**How to complete this task:**
Print, word for word, the line containing "How do I perform: Click the CANDIDATE" and all lines beneath it to the end of the entries below. Pictures do not belong in the copy.

Extracted data entries

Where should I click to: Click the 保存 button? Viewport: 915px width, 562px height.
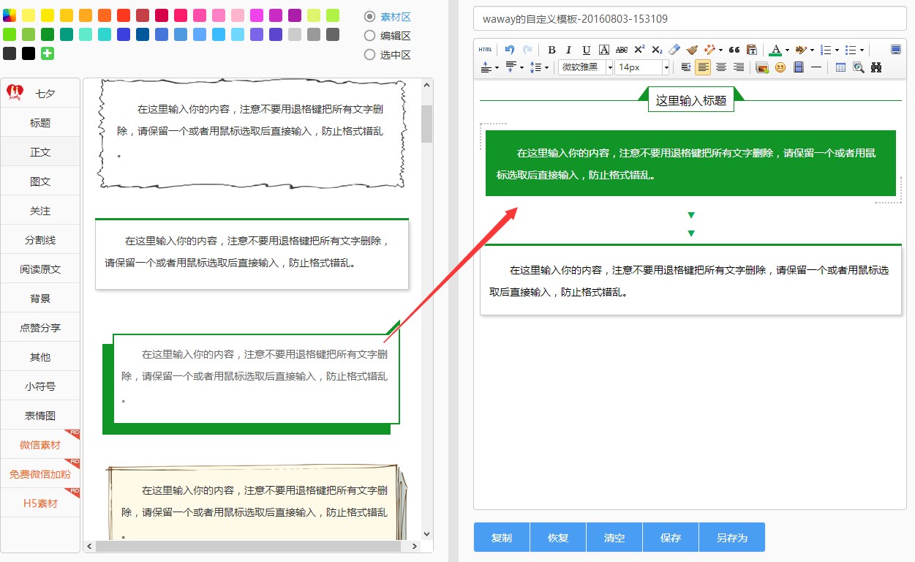(x=671, y=538)
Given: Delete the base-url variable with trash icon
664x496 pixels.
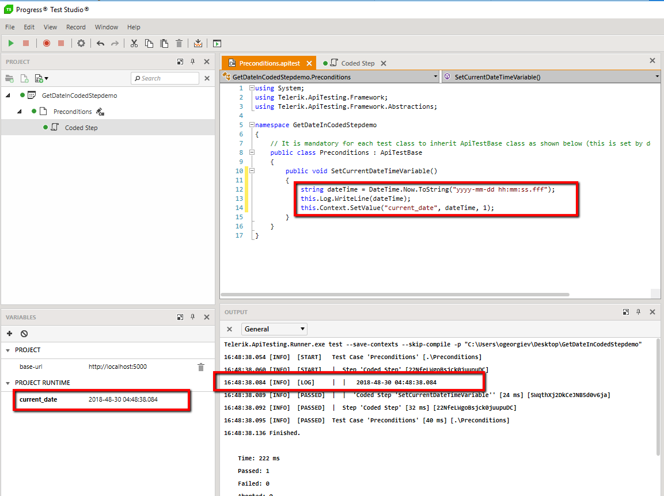Looking at the screenshot, I should (200, 367).
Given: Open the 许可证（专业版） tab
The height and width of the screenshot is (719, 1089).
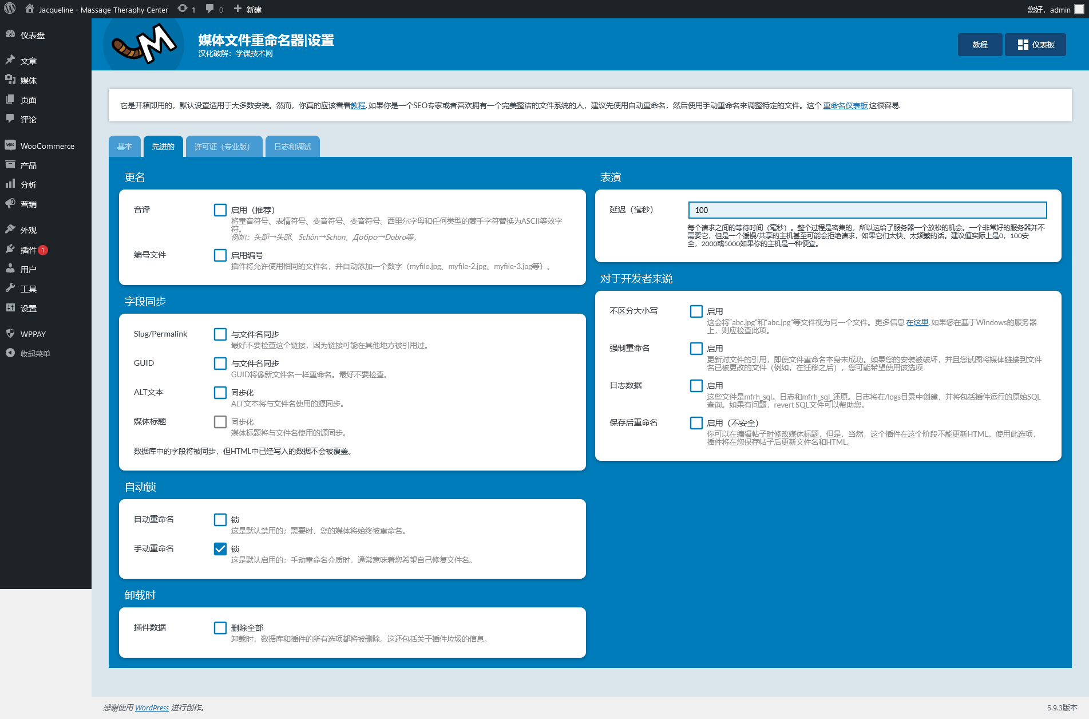Looking at the screenshot, I should pyautogui.click(x=224, y=147).
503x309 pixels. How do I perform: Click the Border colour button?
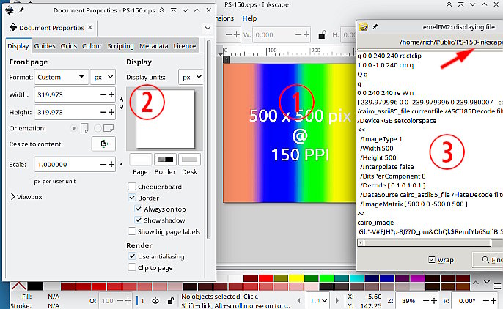[x=166, y=159]
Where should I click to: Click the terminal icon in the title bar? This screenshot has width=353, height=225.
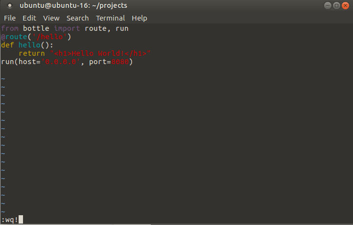pyautogui.click(x=9, y=6)
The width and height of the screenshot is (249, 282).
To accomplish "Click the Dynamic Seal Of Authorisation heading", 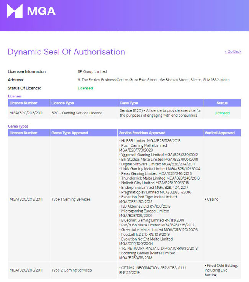I will click(66, 52).
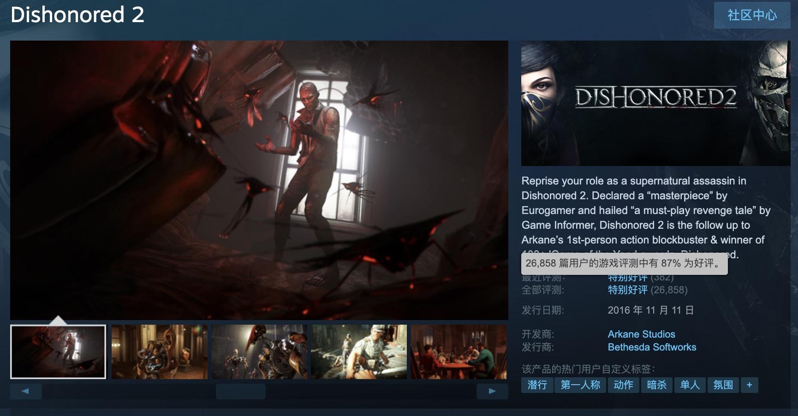Select the fourth thumbnail with masked guard
This screenshot has height=416, width=798.
click(x=359, y=352)
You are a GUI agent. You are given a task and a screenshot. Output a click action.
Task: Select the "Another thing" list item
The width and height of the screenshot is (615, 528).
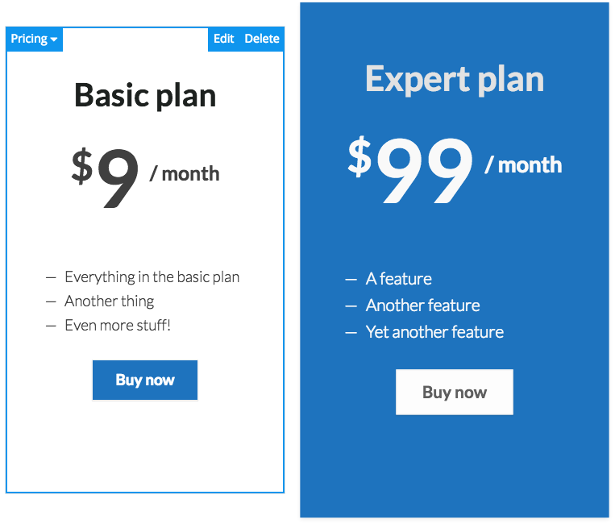click(109, 301)
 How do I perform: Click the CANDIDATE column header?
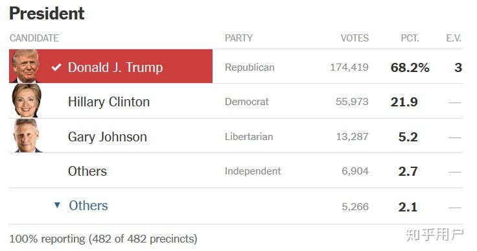click(34, 38)

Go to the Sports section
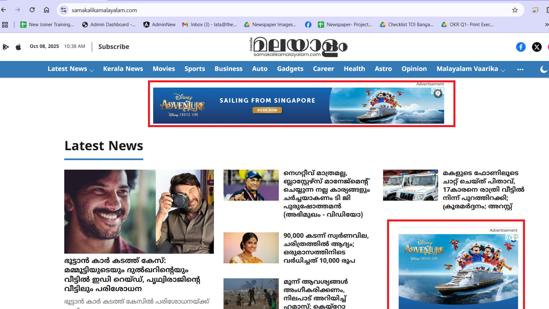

**Result:**
 How do I perform: Click the CANDIDATE column header?
click(34, 38)

Go to the Sports section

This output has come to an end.